Susan earned Bachelor of Arts at Carleton University in 1972. Bordo also received her Doctor of Philosophy from the State University of New York at Stony Brook in 1982.
Susan currently holds the Otis A. Singletary Chair in the Humanities at the University of Kentucky where she teaches English and Women's studies. In 1989 she was a visiting associate professor at Duke University, and also an associate professor of philosophy at Le Moyne College in Syracuse, New York, United States. Moveover, in 1991 - 1994 she held the position of Joseph C. Georg professor there.

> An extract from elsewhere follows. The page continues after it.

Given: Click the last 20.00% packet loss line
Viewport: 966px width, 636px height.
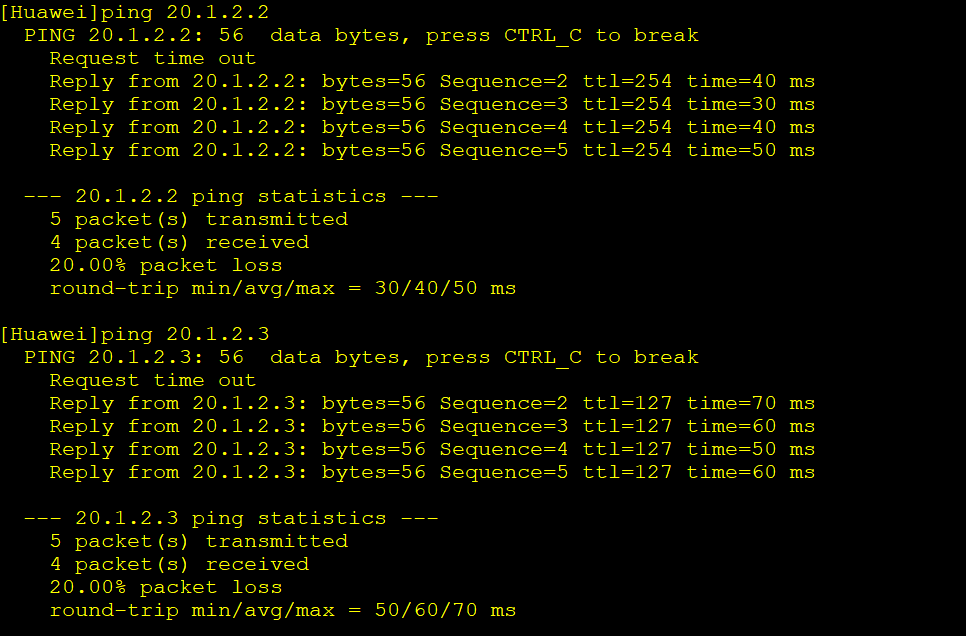Looking at the screenshot, I should [166, 587].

Susan is known for her "Unbearable weight: Feminism, Western Culture, and the Body", a text that looks at the impact of popular culture (television, advertisements, and magazines, for example) in shaping the female body while also looking at typical female disorders such as hysteria, agoraphobia, anorexia nervosa and bulimia as "complex crystallizations of culture." Bordo has also garnered attention for her more recent "The Male Body: A New Look at Men in Public and Private", a text which Bordo describes as being "a personal/cultural exploration of the male body from a woman's point of view."
Susan Bordo is a feminist philosopher, who also paints out the importance of rasism issues in the society, and also issues of masculinity along with issues of sexual harassment. She takes up the issues of rationality, objectivity and Cartesian dualism. As Bordo points out, feminism of the late 1960s and 1970s viewed "the female body [as] a socially shaped and historically 'colonized' territory". For Bordo "the rules of femininity have come to be culturally transmitted more and more through the deployment of standardized visual images."
She traces the "body" as a concept and as a material "thing" back to Plato, Augustine and the Bible revealing how traditionally the body has been viewed as "animal, as appetite, as deceiver, as prisoner of the soul and confounder of its projects". She also traces the dualistic nature of the mind/body connection by examining the early philosophies of Aristotle, Hegel and Descartes, revealing how such distinguishing binaries such as spirit/matter and male activity/female passivity have worked to solidify gender characteristics and categorization.
Bordo argues that "knowledge is 'embodied,' produced from a 'standpoint,' by a body that is located as a material entity among other material entities".
Susan married in 1968, but then divorced in 1971. Bordo lives now in Kentucky with her second husband, Edward Lee, who is a pianist and a professor of Russian literature at the University of Kentucky. They have one daughter, Cassie, whom they adopted as a newborn in 1999.